Last week the OS/2 Museum received a rather interesting donation: a thick spiral bound document titled Third party commitment to IBM’s OS/2 Version 2.0, and labeled IBM COMDEX/SPRING ’92.
The binder is a collection of about 250 press releases that coincided with the release of OS/2 2.0 and also with the COMDEX trade show in early April 1992 (the press releases are dated April 6, 1992). The interesting thing is that each press release is printed on the respective company’s letterhead paper, using a wide range of paper weights and types; it is apparent that each company printed their own press release, mailed it to IBM, and then someone at IBM bound them into an official looking document. It is unclear how many copies of this document were made. There could conceivably be the only one copy in existence.

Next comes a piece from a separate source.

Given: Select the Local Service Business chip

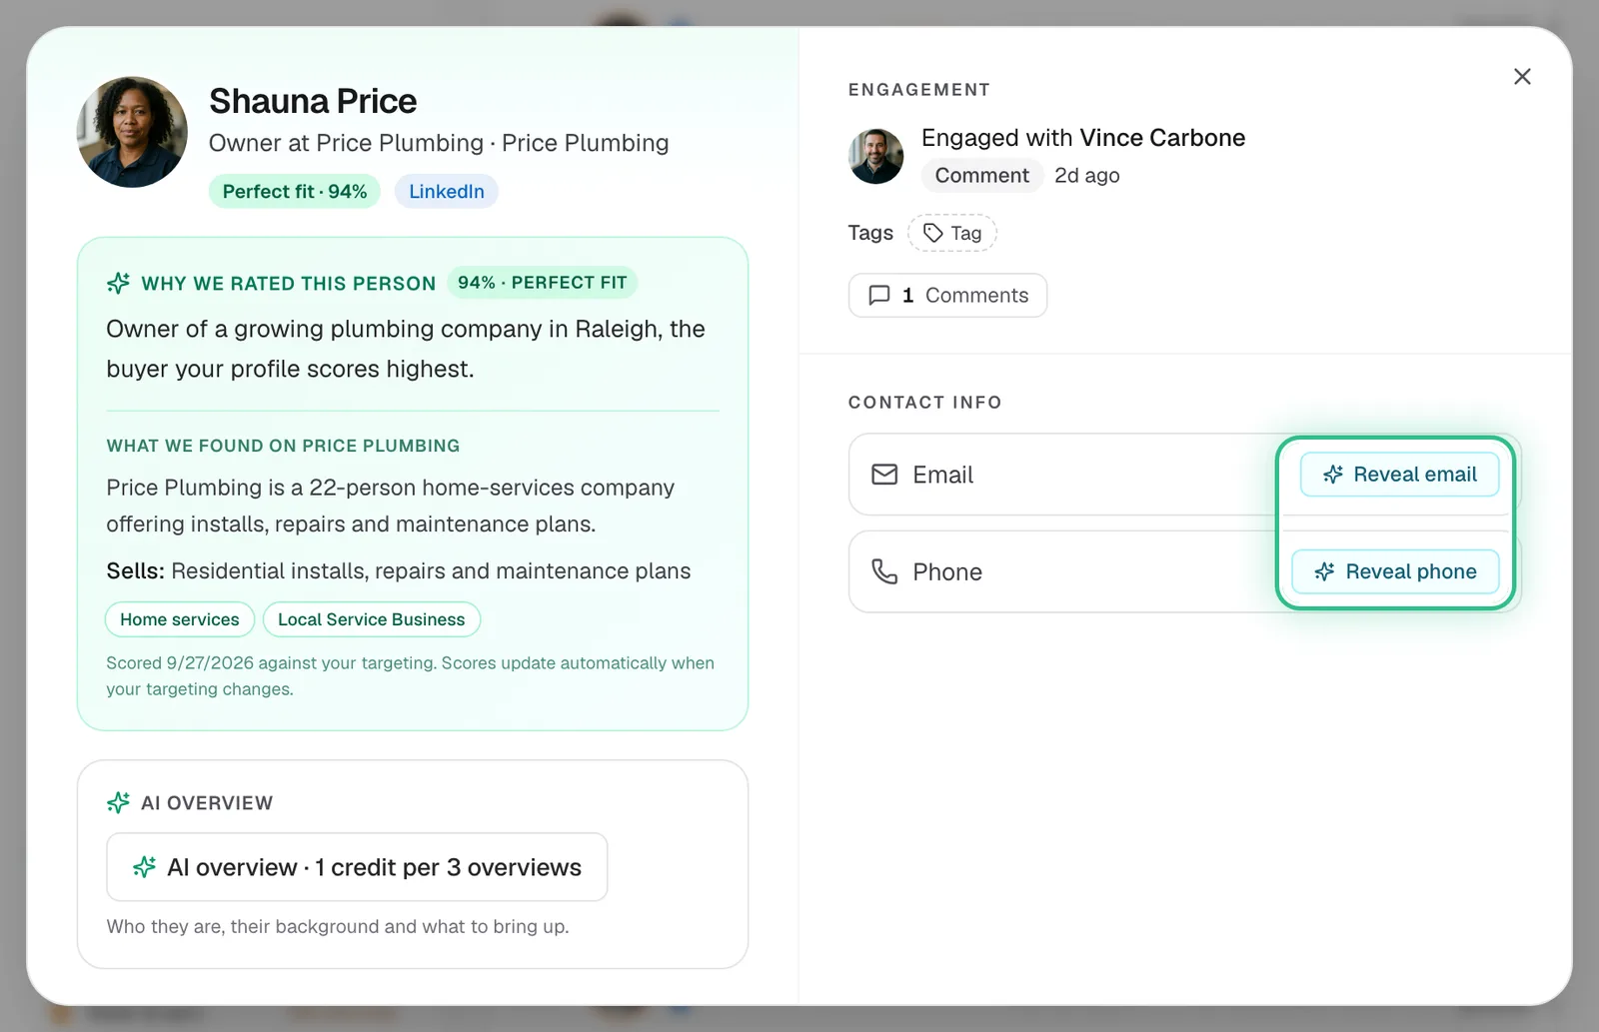Looking at the screenshot, I should [x=372, y=619].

The document is a veritable who’s who of early 1990s PC world, predominantly software (Adobe, Attachmate, Borland, Citrix, Corel, Ingres, Lotus, Novell, SAP, Symantec, Watcom, WordPerfect, ZSoft) but also hardware (Accton, ATi, Cirrus Logic, Digital, Fujitsu, Intel, Logitech, Matrox, NCR, Racal-Datacom, Tseng). The companies range from one person operations (Hamilton Laboratories) to huge corporations. Only Microsoft was mysteriously missing.
For details, please refer to the scanned OS/2 2.0 third party commitment document.

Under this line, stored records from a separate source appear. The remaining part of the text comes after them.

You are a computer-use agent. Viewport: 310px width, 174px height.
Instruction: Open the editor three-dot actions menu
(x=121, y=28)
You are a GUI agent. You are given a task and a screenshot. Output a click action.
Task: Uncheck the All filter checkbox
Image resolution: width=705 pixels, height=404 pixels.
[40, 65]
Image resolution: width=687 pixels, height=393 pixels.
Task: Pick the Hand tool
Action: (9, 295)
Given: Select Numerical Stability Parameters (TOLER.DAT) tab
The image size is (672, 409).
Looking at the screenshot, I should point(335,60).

Scanning the document was a bit of a challenge. The press releases were printed on paper that was not just several different shades of white, but also yellow-ish to yellow, gray, and blue. The scanning software by default treats the light yellow paper as yellowed with age, and tries to turn it to white. I had to turn down the scanner settings to let the images come through more or less unmodified.
The document feeder in my scanner did an excellent job dealing with perforated paper of various thickness. I feared that I would have to feed the sheets into the scanner one by one, but fortunately that was not the case. Very useful given that there were over 270 sheets total.
While checking the scanned document for completeness, I came across a minor mystery. Several of the companies listed in the table of contents were nowhere to be found–for example Snow Software which should be right between Simple Systems Corp. and SofNet. Since the pages are not numbered, it’s impossible to tell if someone tore out the missing press releases, or if they never made it to the binder in the first place.
The document is an interesting piece of history, a snapshot of the PC computing scene in the early 1990s, and IBM’s plans for OS/2 when version 2.0 was released.
Strangely enough, the TOC contains entries for pages that are not included in the document. There’s nothing for Essex Systems, Objective Solutions and Snow Software.
Yes, that is mentioned in the blog post. The pages are just not there. But in the absence of any page numbering, it’s impossible to tell if the pages were ever there.
My personal guess—the missing entries were never there because they didn’t get mailed on time or got stuck in the mail somewhere or lost somewhere on the way.
The only PC manaufacturers are Apricot and NCR, who coincidentally both produced MicroChannel systems at the time.
There’s also DEC and their DECpc.
I wonder how many of the products mentioned in these press releases actually made it to market…
Heh…I looked in the document’s index and found “Softool Corporation.” I then scrolled down to page 231 and found the announcement, dated April 6, 1992, of CCC/Manager for OS/2 2.0.
That was me. I did that. (Rich Hug, VP of the IBM Business Unit, quoted in that press release, was my manager.)
I had been working, with one other developer, on the CCC/Manager product for (16-bit) Windows. I got a beta copy of OS/2 2.0 (including a huge box of documentation), a new workstation, and my own office, and was asked to make CCC/Manager work on OS/2. Pretty heady for an engineer just a couple years out of college by then.
Then, when I had made significant progress towards getting it working, I received another gift: a copy of the Windows NT July 1992 Preliminary SDK, and I was asked to make CCC/Manager work on that as well. I got the same source code to work on both, but it was significantly changed from the original 16-bit source.
Now here’s another irony for you: After I left the company, Softool was acquired by Platinum Technologies…which was acquired by Computer Associates…which was acquired by Broadcom…which later also acquired VMware…which had previously acquired Carbon Black…where I started working a bit over five years ago. So my past eventually caught up with me. 🙂
Cool story, thank you!
Hi Michal Necasek… I think at one time we used to work together.